= Prompt =
Set the records down once more so that they match the source word for word.

Stored data:
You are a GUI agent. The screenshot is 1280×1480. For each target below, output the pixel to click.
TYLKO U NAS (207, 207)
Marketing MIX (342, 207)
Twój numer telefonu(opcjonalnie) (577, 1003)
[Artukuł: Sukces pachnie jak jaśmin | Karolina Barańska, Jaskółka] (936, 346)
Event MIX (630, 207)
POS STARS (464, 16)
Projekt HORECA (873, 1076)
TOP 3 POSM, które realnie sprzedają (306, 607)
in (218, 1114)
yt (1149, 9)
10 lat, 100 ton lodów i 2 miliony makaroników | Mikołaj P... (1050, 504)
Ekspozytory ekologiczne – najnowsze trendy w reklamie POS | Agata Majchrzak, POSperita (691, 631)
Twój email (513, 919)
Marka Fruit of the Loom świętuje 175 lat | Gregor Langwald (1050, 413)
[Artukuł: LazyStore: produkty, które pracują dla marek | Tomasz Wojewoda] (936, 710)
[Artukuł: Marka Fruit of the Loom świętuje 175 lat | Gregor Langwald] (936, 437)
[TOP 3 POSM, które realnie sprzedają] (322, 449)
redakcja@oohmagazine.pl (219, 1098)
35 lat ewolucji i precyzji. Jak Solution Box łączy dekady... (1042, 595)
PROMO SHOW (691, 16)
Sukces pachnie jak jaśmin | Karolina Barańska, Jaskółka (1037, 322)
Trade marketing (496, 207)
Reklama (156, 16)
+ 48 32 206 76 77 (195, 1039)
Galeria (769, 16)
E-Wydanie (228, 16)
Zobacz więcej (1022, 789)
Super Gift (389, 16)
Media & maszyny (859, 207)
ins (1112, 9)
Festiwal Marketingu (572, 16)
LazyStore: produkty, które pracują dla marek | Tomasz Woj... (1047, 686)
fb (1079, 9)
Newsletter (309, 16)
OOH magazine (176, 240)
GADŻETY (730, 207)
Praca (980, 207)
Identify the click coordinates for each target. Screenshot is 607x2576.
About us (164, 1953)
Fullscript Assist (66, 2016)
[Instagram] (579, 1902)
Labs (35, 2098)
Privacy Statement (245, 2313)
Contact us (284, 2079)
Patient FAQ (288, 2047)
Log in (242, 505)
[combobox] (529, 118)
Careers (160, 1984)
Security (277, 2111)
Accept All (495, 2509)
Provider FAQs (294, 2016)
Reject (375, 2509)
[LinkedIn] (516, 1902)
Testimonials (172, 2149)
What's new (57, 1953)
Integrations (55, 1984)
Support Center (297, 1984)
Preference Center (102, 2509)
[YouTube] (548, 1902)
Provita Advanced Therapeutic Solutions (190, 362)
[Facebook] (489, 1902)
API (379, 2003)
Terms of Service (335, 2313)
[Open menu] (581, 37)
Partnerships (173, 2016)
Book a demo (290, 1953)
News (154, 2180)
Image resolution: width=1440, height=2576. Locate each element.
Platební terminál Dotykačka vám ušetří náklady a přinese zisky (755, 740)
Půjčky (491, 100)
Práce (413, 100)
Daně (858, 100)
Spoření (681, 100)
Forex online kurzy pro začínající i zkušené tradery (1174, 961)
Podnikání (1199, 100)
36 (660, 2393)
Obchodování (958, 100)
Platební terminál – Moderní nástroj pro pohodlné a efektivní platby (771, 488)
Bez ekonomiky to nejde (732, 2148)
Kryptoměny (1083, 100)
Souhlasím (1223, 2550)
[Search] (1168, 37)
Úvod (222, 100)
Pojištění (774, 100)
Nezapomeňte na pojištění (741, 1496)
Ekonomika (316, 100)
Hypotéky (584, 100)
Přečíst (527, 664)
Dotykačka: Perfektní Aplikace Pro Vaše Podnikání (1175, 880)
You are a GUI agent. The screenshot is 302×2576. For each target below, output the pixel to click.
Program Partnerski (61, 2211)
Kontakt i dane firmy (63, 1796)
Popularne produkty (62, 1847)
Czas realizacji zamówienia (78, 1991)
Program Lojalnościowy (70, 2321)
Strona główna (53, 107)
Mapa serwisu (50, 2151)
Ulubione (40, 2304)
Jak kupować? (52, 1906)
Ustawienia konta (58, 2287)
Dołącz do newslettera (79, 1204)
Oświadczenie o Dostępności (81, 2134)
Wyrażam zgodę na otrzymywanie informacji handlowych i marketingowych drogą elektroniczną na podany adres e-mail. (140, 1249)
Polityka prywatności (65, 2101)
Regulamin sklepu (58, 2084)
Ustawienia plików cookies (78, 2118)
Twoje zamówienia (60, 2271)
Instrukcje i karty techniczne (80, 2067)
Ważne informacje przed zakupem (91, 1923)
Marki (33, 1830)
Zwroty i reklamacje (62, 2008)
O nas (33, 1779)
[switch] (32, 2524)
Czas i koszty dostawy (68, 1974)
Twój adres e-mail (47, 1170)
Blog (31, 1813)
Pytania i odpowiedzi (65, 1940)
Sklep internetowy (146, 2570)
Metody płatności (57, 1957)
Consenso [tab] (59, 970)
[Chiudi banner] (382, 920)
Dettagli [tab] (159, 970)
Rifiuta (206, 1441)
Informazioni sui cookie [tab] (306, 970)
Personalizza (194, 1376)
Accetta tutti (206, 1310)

= Solution below =
You are a GUI agent. The screenshot is 1280×1480. For each target below, output the pixel to click.
TYLKO U NAS (207, 207)
Marketing MIX (342, 207)
Twój numer telefonu(opcjonalnie) (577, 1003)
[Artukuł: Sukces pachnie jak jaśmin | Karolina Barańska, Jaskółka] (936, 346)
Event MIX (630, 207)
POS STARS (464, 16)
Projekt HORECA (873, 1076)
TOP 3 POSM, które realnie sprzedają (306, 607)
in (218, 1114)
yt (1149, 9)
10 lat, 100 ton lodów i 2 miliony makaroników | Mikołaj P... (1050, 504)
Ekspozytory ekologiczne – najnowsze trendy w reklamie POS | Agata Majchrzak, POSperita (691, 631)
Twój email (513, 919)
Marka Fruit of the Loom świętuje 175 lat | Gregor Langwald (1050, 413)
[Artukuł: LazyStore: produkty, które pracują dla marek | Tomasz Wojewoda] (936, 710)
[Artukuł: Marka Fruit of the Loom świętuje 175 lat | Gregor Langwald] (936, 437)
[TOP 3 POSM, które realnie sprzedają] (322, 449)
redakcja@oohmagazine.pl (219, 1098)
35 lat ewolucji i precyzji. Jak Solution Box łączy dekady... (1042, 595)
PROMO SHOW (691, 16)
Sukces pachnie jak jaśmin | Karolina Barańska, Jaskółka (1037, 322)
Trade marketing (496, 207)
Reklama (156, 16)
+ 48 32 206 76 77 (195, 1039)
Galeria (769, 16)
E-Wydanie (228, 16)
Zobacz więcej (1022, 789)
Super Gift (389, 16)
Media & maszyny (859, 207)
ins (1112, 9)
Festiwal Marketingu (572, 16)
LazyStore: produkty, które pracują dla marek | Tomasz Woj... (1047, 686)
fb (1079, 9)
Newsletter (309, 16)
OOH magazine (176, 240)
GADŻETY (730, 207)
Praca (980, 207)
Identify the click coordinates for each target. Screenshot is 607x2576.
About us (164, 1953)
Fullscript Assist (66, 2016)
[Instagram] (579, 1902)
Labs (35, 2098)
Privacy Statement (245, 2313)
Contact us (284, 2079)
Patient FAQ (288, 2047)
Log in (242, 505)
[combobox] (529, 118)
Careers (160, 1984)
Security (277, 2111)
Accept All (495, 2509)
Provider FAQs (294, 2016)
Reject (375, 2509)
[LinkedIn] (516, 1902)
Testimonials (172, 2149)
What's new (57, 1953)
Integrations (55, 1984)
Support Center (297, 1984)
Preference Center (102, 2509)
[YouTube] (548, 1902)
Provita Advanced Therapeutic Solutions (190, 362)
[Facebook] (489, 1902)
API (379, 2003)
Terms of Service (335, 2313)
[Open menu] (581, 37)
Partnerships (173, 2016)
Book a demo (290, 1953)
News (154, 2180)
Image resolution: width=1440, height=2576. Locate each element.
Platební terminál Dotykačka vám ušetří náklady a přinese zisky (755, 740)
Půjčky (491, 100)
Práce (413, 100)
Daně (858, 100)
Spoření (681, 100)
Forex online kurzy pro začínající i zkušené tradery (1174, 961)
Podnikání (1199, 100)
36 (660, 2393)
Obchodování (958, 100)
Platební terminál – Moderní nástroj pro pohodlné a efektivní platby (771, 488)
Bez ekonomiky to nejde (732, 2148)
Kryptoměny (1083, 100)
Souhlasím (1223, 2550)
[Search] (1168, 37)
Úvod (222, 100)
Pojištění (774, 100)
Nezapomeňte na pojištění (741, 1496)
Ekonomika (316, 100)
Hypotéky (584, 100)
Přečíst (527, 664)
Dotykačka: Perfektní Aplikace Pro Vaše Podnikání (1175, 880)
You are a GUI agent. The screenshot is 302×2576. For each target below, output the pixel to click.
Program Partnerski (61, 2211)
Kontakt i dane firmy (63, 1796)
Popularne produkty (62, 1847)
Czas realizacji zamówienia (78, 1991)
Program Lojalnościowy (70, 2321)
Strona główna (53, 107)
Mapa serwisu (50, 2151)
Ulubione (40, 2304)
Jak kupować? (52, 1906)
Ustawienia konta (58, 2287)
Dołącz do newslettera (79, 1204)
Oświadczenie o Dostępności (81, 2134)
Wyrażam zgodę na otrzymywanie informacji handlowych i marketingowych drogą elektroniczną na podany adres e-mail. (140, 1249)
Polityka prywatności (65, 2101)
Regulamin sklepu (58, 2084)
Ustawienia plików cookies (78, 2118)
Twoje zamówienia (60, 2271)
Instrukcje i karty techniczne (80, 2067)
Ważne informacje przed zakupem (91, 1923)
Marki (33, 1830)
Zwroty i reklamacje (62, 2008)
O nas (33, 1779)
[switch] (32, 2524)
Czas i koszty dostawy (68, 1974)
Twój adres e-mail (47, 1170)
Blog (31, 1813)
Pytania i odpowiedzi (65, 1940)
Sklep internetowy (146, 2570)
Metody płatności (57, 1957)
Consenso [tab] (59, 970)
[Chiudi banner] (382, 920)
Dettagli [tab] (159, 970)
Rifiuta (206, 1441)
Informazioni sui cookie [tab] (306, 970)
Personalizza (194, 1376)
Accetta tutti (206, 1310)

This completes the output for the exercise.